My Lords, I beg leave to ask the Question which stands in my name on the Order Paper.

The Question was as follows:

To ask Her Majesty's Government what arrangements have been made to reduce the cost of £10 million incurred in posting social security benefits to able-bodied persons.


My Lords, the £10 million to which the noble Lord refers was the total cost of posting nearly 100 million benefit cheques to claimants in 1975–76. About half the cost arose from postal charges in respect of people receiving sickness or injury benefits, or those who were otherwise incapacitated. Any alternative to posting social security benefit cheques to claimants, whether able-bodied or not, would certainly involve extra cost in additional staff and accommodation requirements.


My Lords, while thanking the noble Lord for his concise Answer, I must point out to your Lordships—

Several noble Lords: Question!


My Lords, is it not the case that in fact I did not mean handicapped people who were going to collect their security benefits?


My Lords, the bulk of them are persons who are not able-bodied. The House might be interested to know that the 100 million cheques which were posted in the year 1975–76 represented only 11 per cent. of the total number of payments which are made by the Department in the course of one year. My Lords, 89 per cent. of payments are made straight through the Post Office by order book payments.

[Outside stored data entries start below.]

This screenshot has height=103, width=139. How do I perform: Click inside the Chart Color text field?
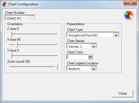pyautogui.click(x=77, y=57)
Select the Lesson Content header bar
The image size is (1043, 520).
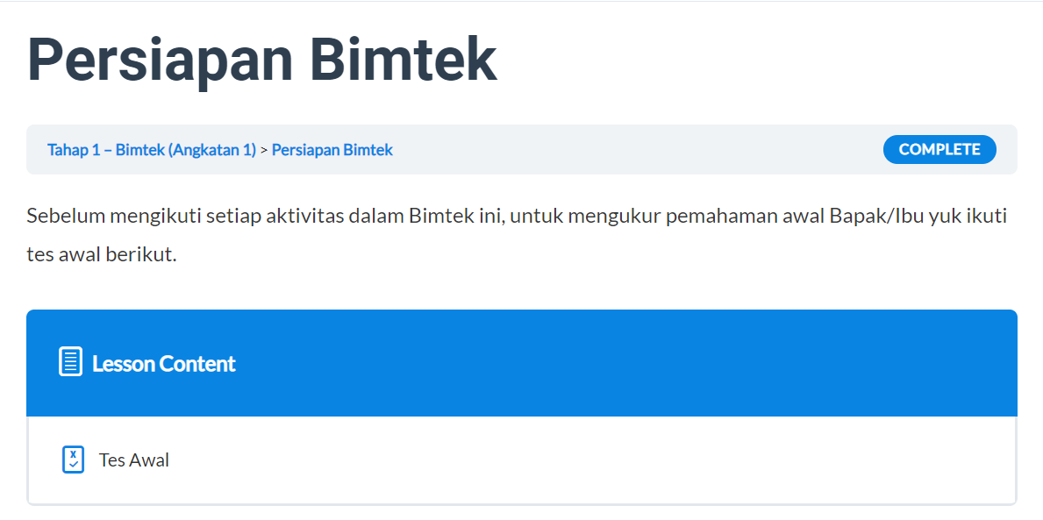[521, 362]
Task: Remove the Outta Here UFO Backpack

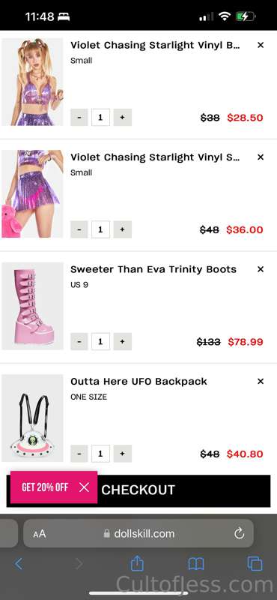Action: (261, 382)
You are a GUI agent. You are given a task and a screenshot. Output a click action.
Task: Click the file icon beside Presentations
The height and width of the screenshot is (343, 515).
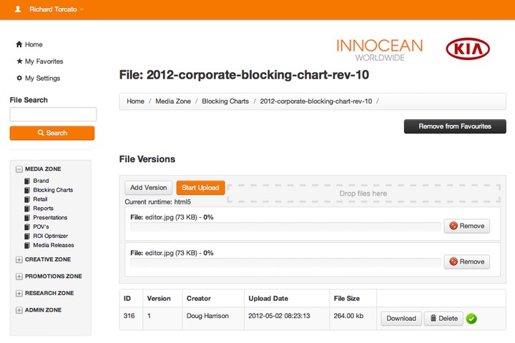(27, 217)
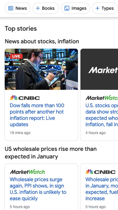Screen dimensions: 118x210
Task: Click the dark MarketWatch banner thumbnail
Action: (x=99, y=69)
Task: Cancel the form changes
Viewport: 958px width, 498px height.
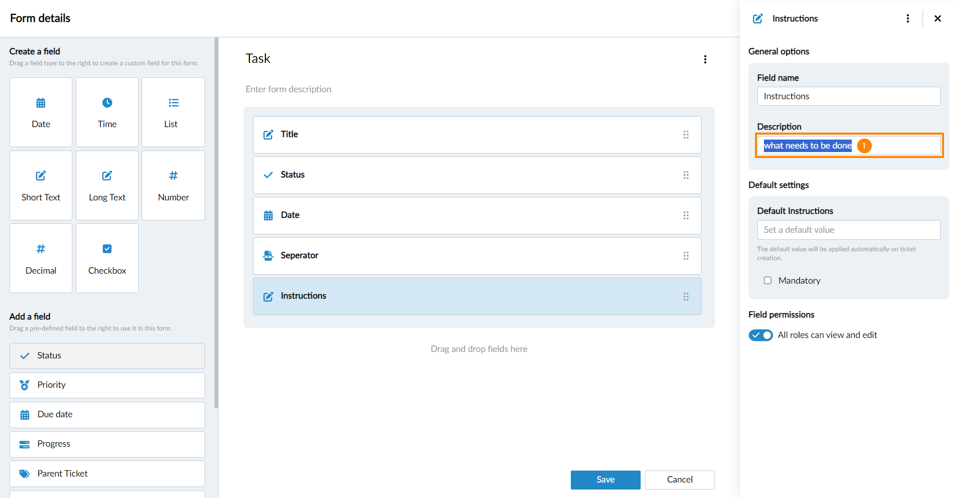Action: click(x=680, y=480)
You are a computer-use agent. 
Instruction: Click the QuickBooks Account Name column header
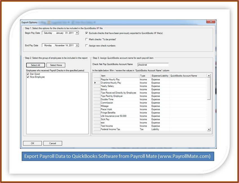point(188,76)
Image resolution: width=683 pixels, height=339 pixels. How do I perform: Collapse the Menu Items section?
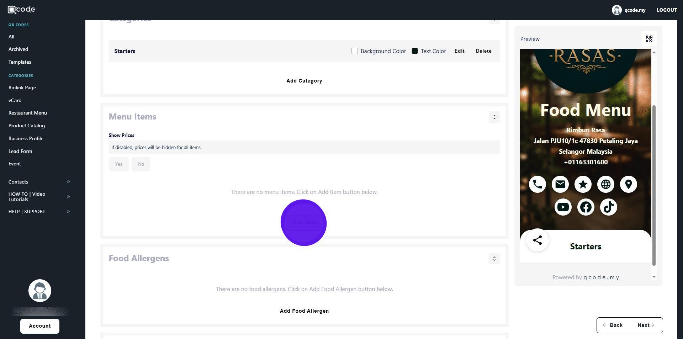coord(494,117)
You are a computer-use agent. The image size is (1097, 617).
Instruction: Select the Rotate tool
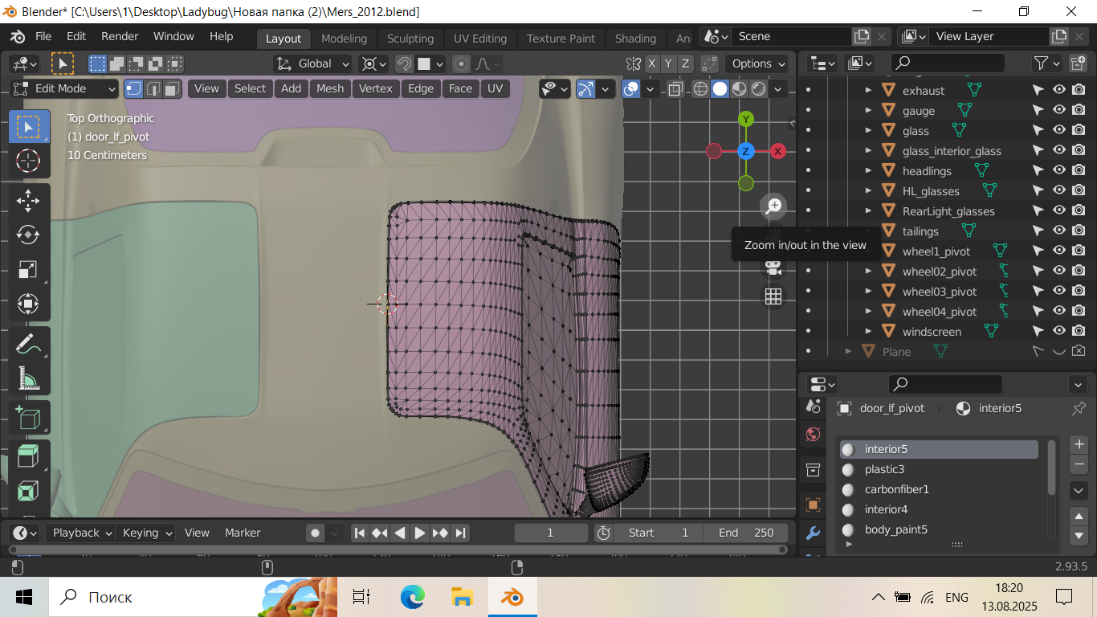28,235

My Lords, would it be possible to deduct the cost of the postage from payments made to able-bodied persons?


I am sure everything is possible, my Lords, but one has to bear in mind the accounting. If we were to do it, it would cost a jolly sight more in accounting to deduct these things and to show them, and so on, and in all the book-keeping involved.


My Lords, is my noble friend aware that many of the questions that he has been asked have been asked without experience of the difficulties faced in social insurance? Is he aware that there are many remote parts of England, Wales and Scotland where villages are now so remote that, because of the higgledy-piggledy system of transport, the able-bodied needy cannot get to the post office and that, in consequence, it is cheaper to post than to subsidise their fares?


My Lords, I am grateful to my noble friend because it was a point that I wanted to bring out and thought I might have an opportunity to do so. These Giro payments are sent from various locations. We have a very successful computer—I think perhaps I ought to put that in—at Reading which is responsible for sending over a large area millions of Giro cheques in the course of a year. They go to people who live a considerable distance from Reading. If we did not do that, they, would have to be sent to the local office of the DHSS. This would take up time, money, staff and accommodation.

Baroness YOUNG

My Lords, will the noble Lord confirm that, in fact, half of the payments made under my noble friend's original Question were to able-bodied people?


My Lords, I am not prepared to confirm that for I am not sure that the noble Baroness is right.


My Lords, is not the cost of posting simply a payment from one national pocket to another?


My Lords, that would be so; but nevertheless the charge would fall on the Department of Health and Social Security.